The News
South Carolina’s Republican governor, Henry McMaster, signed a bill on Tuesday that bars health professionals from performing gender-transition surgeries, prescribing puberty blocking drugs and overseeing hormone treatments for patients under 18. The state now joins about two dozen others that have passed laws restricting or banning what doctors call gender-affirming care for minors.
The law, which goes into effect immediately, also requires principals, teachers and other school staff members to tell parents when their children want to use a name other than their legal one, or pronouns that do not match their sex assigned at birth.
Background
South Carolina lawmakers tried to pass similar legislation in 2021 and 2022 but failed to get them through the State House of Representatives. In 2022, the clock ran out on a broader bill banning transition care for minors, but lawmakers put a clause in the state budget that banned a pediatric clinic at a public hospital from using state funds on transition care for people under 16. The clinic soon went further, ending hormonal treatments to anyone under 18.

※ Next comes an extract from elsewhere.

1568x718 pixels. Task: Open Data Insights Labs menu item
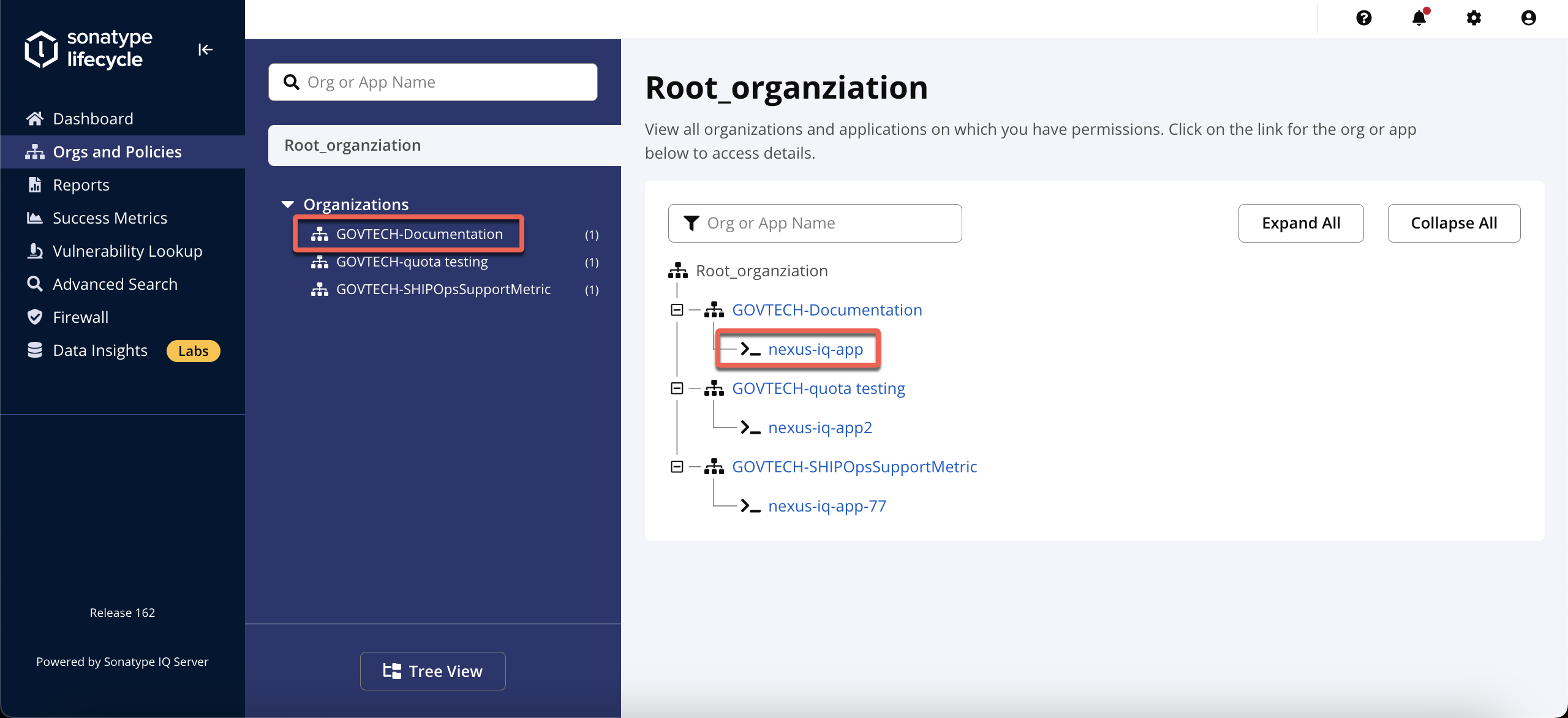click(x=123, y=350)
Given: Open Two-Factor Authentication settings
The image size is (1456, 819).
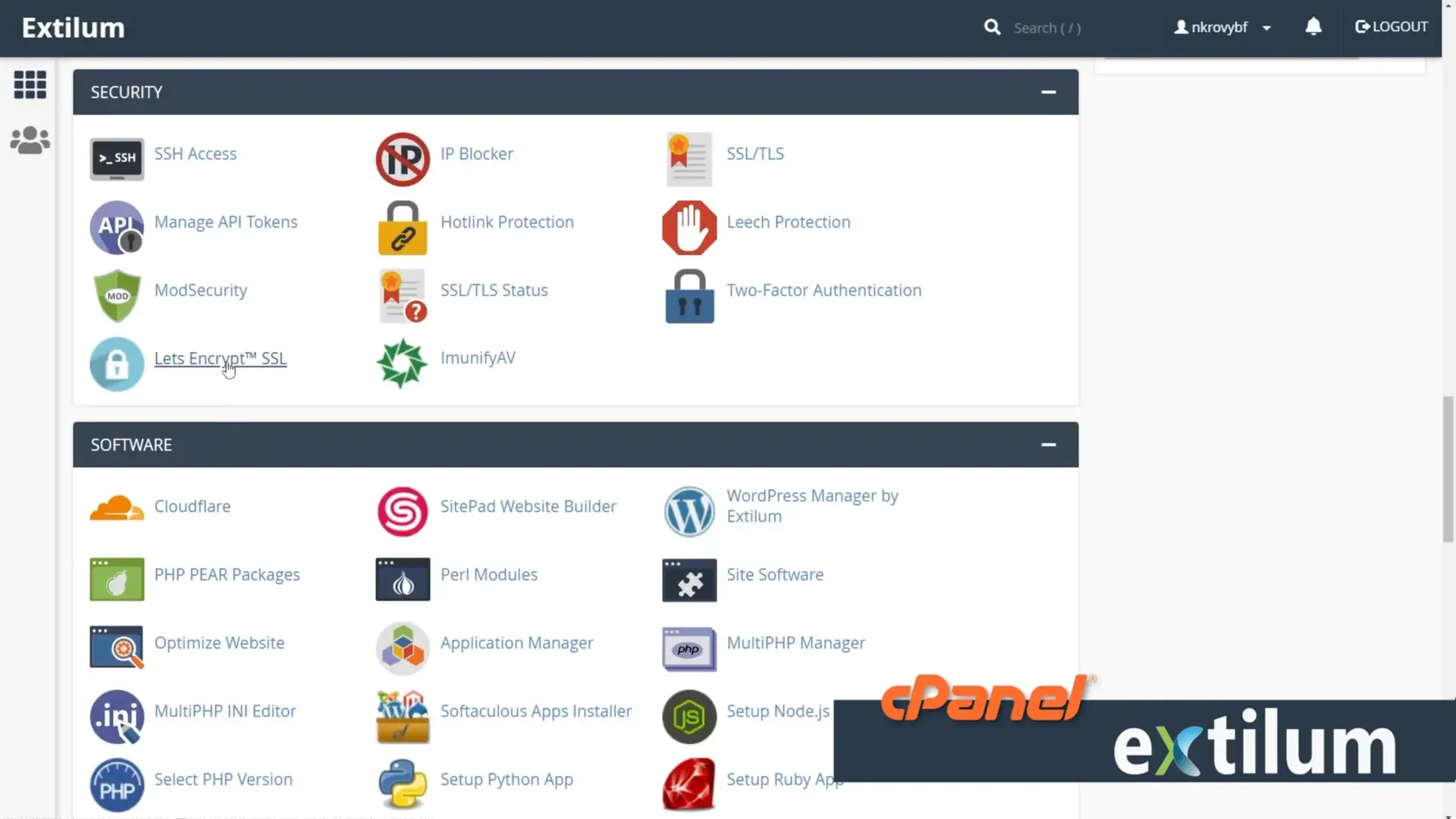Looking at the screenshot, I should pos(824,290).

This year, House Republicans made gender-transition treatment a priority. “When God created us, he created us male and female, that’s it,” said David Hiott, the House majority leader and a co-sponsor of the bill, at the start of the legislative session in January. “All these other folks that want to change that from birth, change that through their life, we need to stand up against that.”

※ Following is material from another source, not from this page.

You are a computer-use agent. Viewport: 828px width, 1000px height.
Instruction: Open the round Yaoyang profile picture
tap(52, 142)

The measure, known as House Bill 4624, was passed by the legislature earlier this month. The new legislation not only expands the ban on care for minors to all providers statewide, but also bars adults under 26 from using Medicaid to cover the costs for such care.
In a social media post on Tuesday, Mr. McMaster said the bill “protects our state’s children from irreversible gender transition procedures” and added that he would meet with its supporters at a ceremonial signing next week.
At a House committee hearing in January, Dr. Elizabeth Mack, president of the South Carolina chapter of the American Academy of Pediatrics, criticized the measure, saying there was “no mainstream organization that doesn’t support gender-affirming care.”
“Gender-affirming care is evidence-based, suicide-prevention care,” she said at the time. She added that gender-transition surgery was currently not being performed in South Carolina, and that transition care was being done only after much deliberation between doctors, parents and children.